Most canteens at the University of Copenhagen are typically closed for several hours before your books have been closed and the lights turned off in the reading rooms. You have no place to go if you are hungry or thirsty.
Mathias Sixten and Casper Ladefoged experienced this themselves, time and again. They had, they said, just felt like »a sugar soda and a kick,« when they studied late in the evening or early in the morning on Frederiksberg Campus, where they study agricultural economics.
They could get neither.
So they decided to do something about it.
Two years ago, they invested DKK 25,000 each in a coffee vending machine, a snack vending machine, and a company account in the bank. That’s how they started their small company on Frederiksberg Campus, which nowadays has one more vending machine at the Faculty of Social Sciences Library in Gothersgade.
»They say all the best ideas come from discovering a need that you have yourself,« says Mathias Sixten. »And this is not rocket science. We put stuff in vending machines, people buy them. »It is just supply and demand.«
They only spend a couple of hours each week running the vending machines, and can therefore easily find time for it next to their studies and jobs. Most of this time is spent going to the supermarket and filling their shopping basket with items on offer, which they then resell.
Mathias Sixten and Casper Ladefoged found out that running a company is a bit more than just buying and selling.
There are accounts, VAT, and taxes that need to be sorted out – and a bit of networking. This includes the handyman at the library (who likes to talk about US politics) and the university’s administrative staff (who prefer Holly bars in the machine).
»We learn a lot about running a company on a very small scale,« says Mathias Sixten.
»You just got to take the jump,« Casper Ladefoged adds. »You have to find your edge. Consider where you have an advantage, and use it. We could exploit, for example, that we were students ourselves. If you are, and want to be an entrepreneur, you might consider whether there is something else you can do to contribute to the study environment on campus.«
It is not just the altruistic motive of slaking the coffee craving of their fellow students that motivates the duo. If this was the case, they could just set up a volunteer student café, just like it has been done elsewhere at this university. Casper Ladefoged and Mathias Sixten have chosen to start a business because they wanted to try their hand at it.
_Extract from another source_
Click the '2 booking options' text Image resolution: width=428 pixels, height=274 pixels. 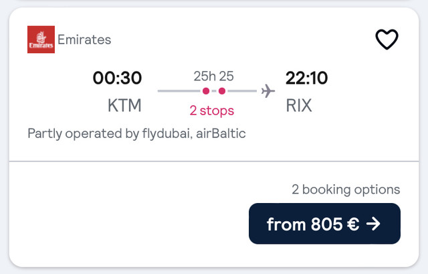pos(346,189)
»And we only had to buy the machines ourselves,« says Casper Ladefoged. »It is something completely different if you, for example, have to have rooms made available to you by the university. We put our own money into it.«
»Yes, we ran a risk in starting the company,« says Mathias Sixten, adding that they set their prices low. One cup of coffee costs DKK 8 – »and it is made from freshly ground beans. It’s not just a cup of lousy Nescafé.«
They reckon that they sell 10-15 cups of coffee a day plus sodas and snacks, which include Ritter Sport and the Holly bars. This results in a DKK 8,000 per month turnover (minus the months when the university is closed).
As a bonus, they have been given an insight into students’ snack habits. Their customers sometimes ask for healthier snacks in the vending machines, but they always end up running up to the expiry date, while the Snickers bars get torn away, says Casper Ladefoged.
»People have much less healthy eating habits than they themselves would admit.«
And you can make money off it.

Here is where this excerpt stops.